Less than one year after a devastating earthquake-tsunami struck Japan and precipitated the worst nuclear emergency in more than twenty years, scientists are predicting that another huge quake could hit the teeming metropolis of Tokyo within a few years.
A group of researchers at the Earthquake Research Institute of University of Tokyo warned that there is a 75 percent likelihood of at least a magnitude-7 quake striking the capital within the next four years.
The Japanese government earlier released a more conservative guess as to when the next large quake would strike the country – they have the odds at 70 percent over the next 30 years.
The chance that a magnitude-7 earthquake will happen (in the area) has increased since the March quake, said Shinichi Sakai, an associate professor at the institute in a statement.

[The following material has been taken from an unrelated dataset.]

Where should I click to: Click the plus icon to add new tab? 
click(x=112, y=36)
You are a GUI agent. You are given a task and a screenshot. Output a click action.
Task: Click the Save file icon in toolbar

According to reports, the last big earthquake to hit Tokyo was in 1923 when a 7.9-magnitude monster killed more than 100,000 people, perhaps as many 140,000, many of whom died in fires.
The tremor that smashed into Japan last March measured at 9.0-magnitude, striking the northeastern coast and killing at least 16,000 people, with many thousands more still missing. It also crippled the Fukushima nuclear power plant and forced a massive evacuation of people from the vicinity.
Indeed, the Tokyo researchers cited that the March 2011 has created unusually high number of after-effects in the capital – five times the usual number of tremors have struck metropolitan Tokyo region since last year’s devastation. The spike in tremors suggests more intense seismic activity in the Tokyo area, thereby greatly increasing the chance for a major earthquake – sooner than later.
The researchers warned that the government needs to prepare for such a catastrophe – the greater Tokyo area is home to more than 13-million people, one of the most populous urban environments in the world.
According to Reuters, a survey by the Japanese government estimated that a 7.3-magnitude quake centered in the northern part of Tokyo Bay would kill about 11,000 people and cause the destruction of about 850,000 buildings.
In 1995, a 7.3-magnitude quake struck Kobe in central Japan, claiming more than 6400 lives and causing about $100-billion in damage.